Alina Ene, Junior Faculty Fellow, Gives 4/11 Wed@Hariri/Meet Our Fellows Talk

3:00 PM – 4:30 PM on Wednesday, April 11, 2018
Refreshments & networking at 2:45 PM
Hariri Institute for Computing
111 Cummington Mall, Room 180

The Hariri Institute for Computing continues its 2017-2018 “Meet Our Fellows” series, which will showcase the Institute’s 2017 Junior Faculty Fellows and Graduate Student Fellows.

Meet Our Fellows/Junior Faculty Fellow Presentation
Alina Ene
Junior Faculty Fellow, Hariri Institute for Computing
Assistant Professor, Computer Science (CAS)

With an introduction by Abraham Matta, Professor of Computer Science.

Faster and Distributed Submodular Function Optimization

Abstract: Many applications in machine learning involve huge amounts of data with a very rich structure. The scale and complexity of the data makes learning very challenging from a computational and modeling perspective; to learn the most from our data, we need both powerful models and efficient algorithms for those models, and it is not a priori clear that these two competing goals can be reconciled. In this talk, we explore some of the modeling and algorithmic challenges arising in applications. We consider learning tasks with a rich combinatorial structure that can be modeled as submodular optimization problems, and we design faster and distributed algorithms for these problems with provable guarantees.

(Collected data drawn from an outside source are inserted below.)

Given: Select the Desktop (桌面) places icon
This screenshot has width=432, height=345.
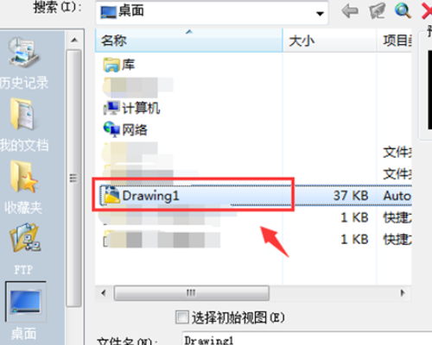Looking at the screenshot, I should point(25,301).
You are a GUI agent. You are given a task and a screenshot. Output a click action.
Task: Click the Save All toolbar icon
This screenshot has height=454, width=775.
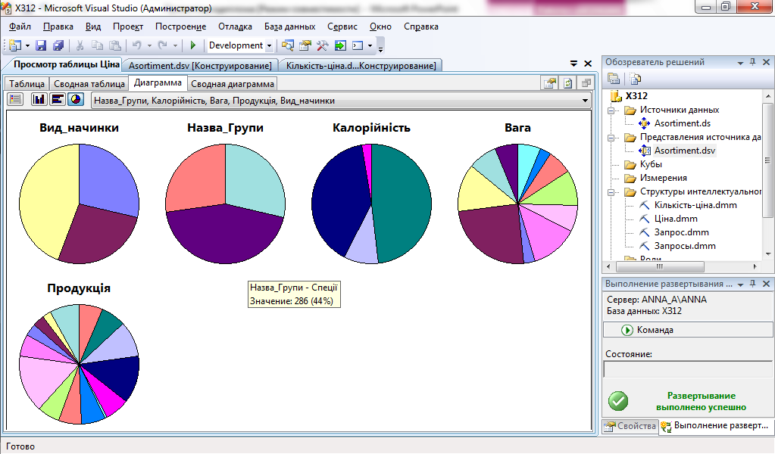tap(58, 45)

Bio: Alina Ene was selected as an Institute Junior Faculty Fellow beginning in Fall 2017. Alina is an Assistant Professor in the Computer Science department at Boston University. Her research interests include the design and analysis of algorithms, the mathematical aspects of combinatorial optimization topics such as submodularity and graphs, and their applications to machine learning. Prior to joining BU, she was an Assistant Professor at the University of Warwick, a Faculty Fellow at the Alan Turing Institute for Data Science, and a postdoc in the Center for Computational Intractability at Princeton University. Alina obtained her PhD in Computer Science from the University of Illinois at Urbana-Champaign in 2013. She graduated with a BSE degree in Computer Science from Princeton University in 2008, with High Honors in Computer Science.